Ce n'est pas tout à fait
ce qui conduit à la prison.
Et pourtant, un jour de l'été 2015,
j'ai entendu une petite voix me dire :
« Va en prison ! »
Alors c'est venu de nulle part.
Bien sûr, j'ai rejeté.
Et en même temps,
plus je repoussais cette idée absurde,
plus je me sentais happée par elle,
je ne pouvais plus l'ignorer.
Et n'ayant aucune idée de comment
me retrouver en prison,
j'ai tapé sur Google :
« Prison à San Diego ».
Et cinq mois plus tard,
le 5 décembre 2015,
les grilles de la prison de Donovan,
l'une des 33 prisons d'État
de la Californie, s'ouvre.
Et dès mes premiers échanges
avec les résidents,
je me sens tranquille, à l'aise
comme chez moi...
Et là, mon petit saboteur intérieur
se déchaîne et s'acharne à me démontrer
que je suis tombée sur la tête.
Il questionne tout,
comme une mitraillette :
« Mais qu'est-ce qui te prend ?
Qu'est-ce que quelqu'un comme toi,
avec un Bac + 800, va faire en prison ?
Vas-tu sérieusement passer tes journées
à aider des tueurs, des braqueurs
et des violeurs ?
Et surtout les victimes,
dans tout ça, tu penses à elles ? »
Et pourtant il existe
au plus profond de moi
ce feu brûlant qui paisiblement,
et tout bas, me dit :
« Vas-y, fonce ! Tu as un rôle à y jouer.
Tu le découvriras au fur
et à mesure que tu avances. »
Et donc j'avance en mettant un pied devant
l'autre.
Je vais à la prison de Donovan
trois fois par semaine.
J'y crée et anime plusieurs programmes.
J'ai même l'idée d'y organiser des TEDx.
Vous vous rendez compte ?
Tous les ans, cent personnes
achètent des billets, comme vous,
pour passer la journée en prison.
Elles vivent une journée d'interventions
et d'échanges avec 100 hommes en bleu.
Le tout, organisé par une équipe
de quinze résidents
et réalisé avec l'aide de 70
résidents bénévoles supplémentaires.
Et au fur et à mesure
de mes visites à Donovan,
je réalise que derrière quasiment
tout acte violent,
il existe une histoire unique d'humains
pris dans la violence.
Je comprends petit à petit
que chaque histoire de vie
pourrait avoir une toute nouvelle fin.

###

# Consigne
Répondez à ces questions sur le texte consacré à la prison de Donovan :
1. À quelle date les grilles de la prison de Donovan s'ouvrent-elles ?
2. Combien de fois par semaine la personne qui parle se rend-elle à la prison de Donovan ?
3. De combien de résidents se compose l'équipe qui organise la journée ?

###

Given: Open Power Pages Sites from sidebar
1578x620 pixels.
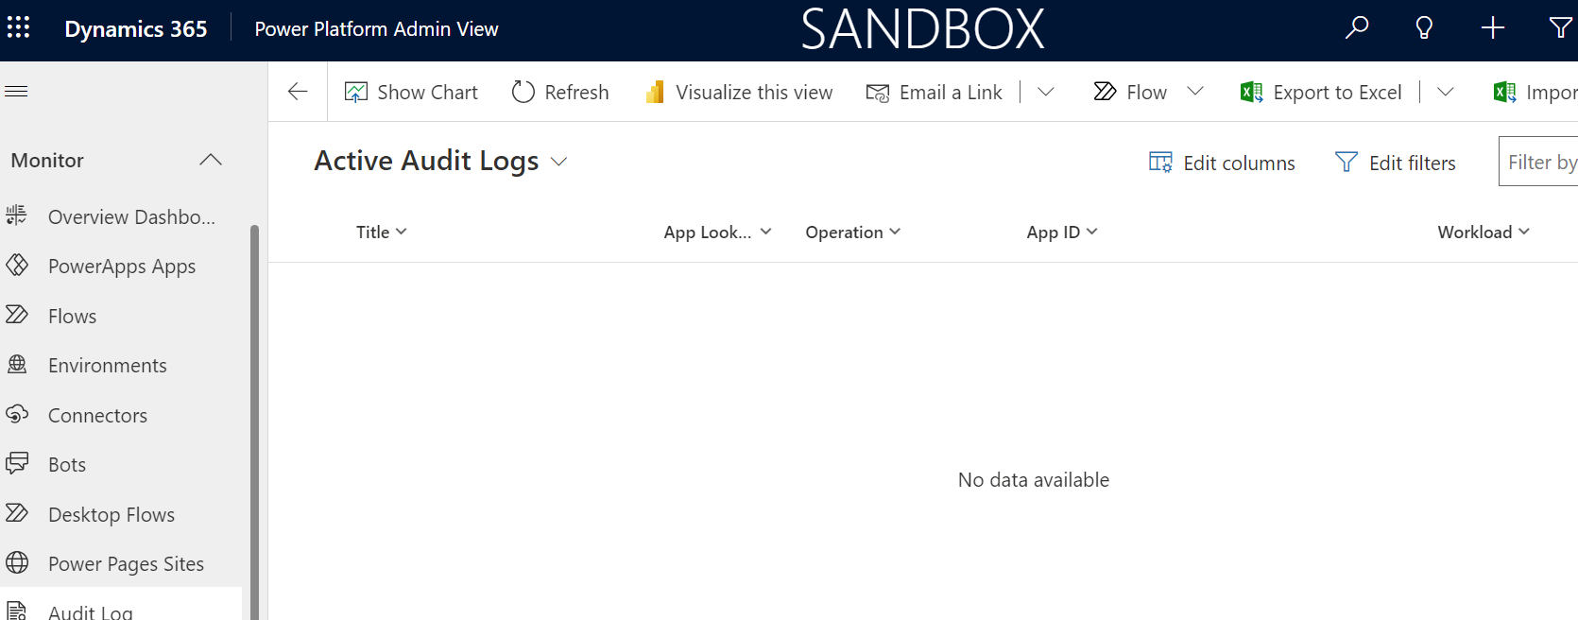Looking at the screenshot, I should point(126,563).
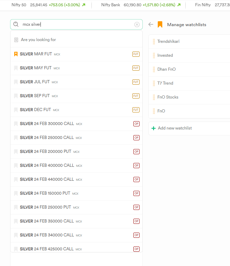Toggle bookmark for SILVER DEC FUT
This screenshot has height=266, width=230.
(16, 110)
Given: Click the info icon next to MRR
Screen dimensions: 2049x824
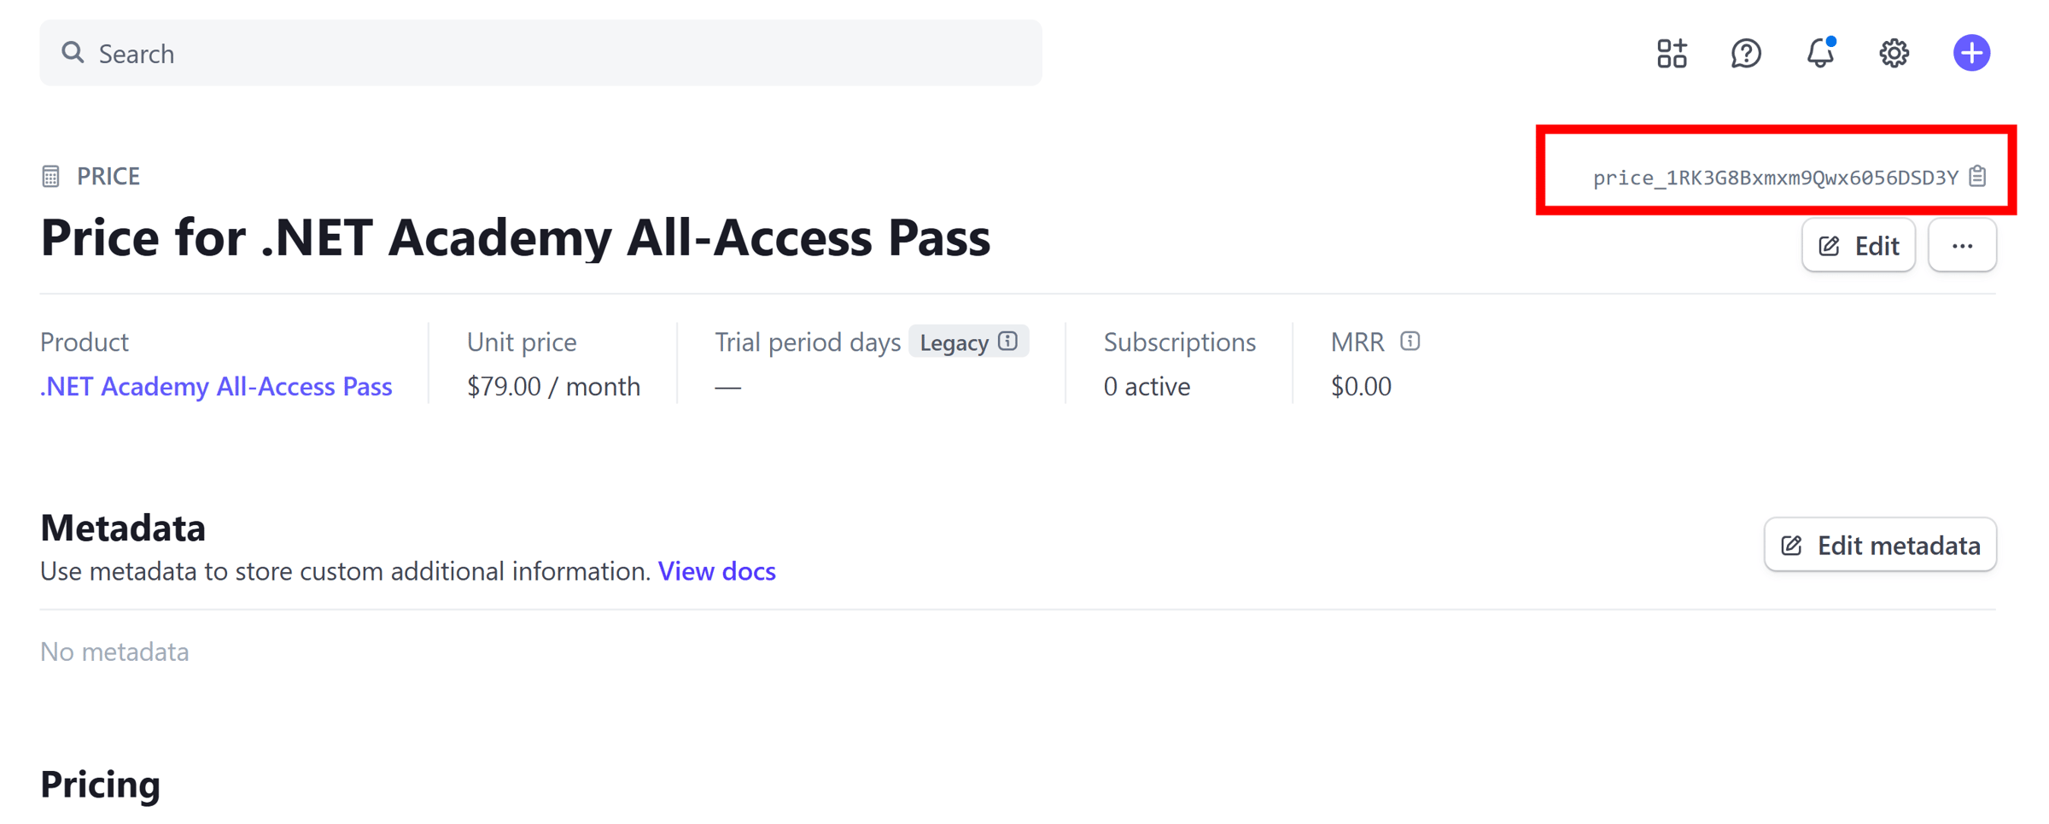Looking at the screenshot, I should (1410, 342).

###

# Corrigé
1. Le 5 décembre 2015.
2. Trois fois par semaine.
3. Quinze résidents.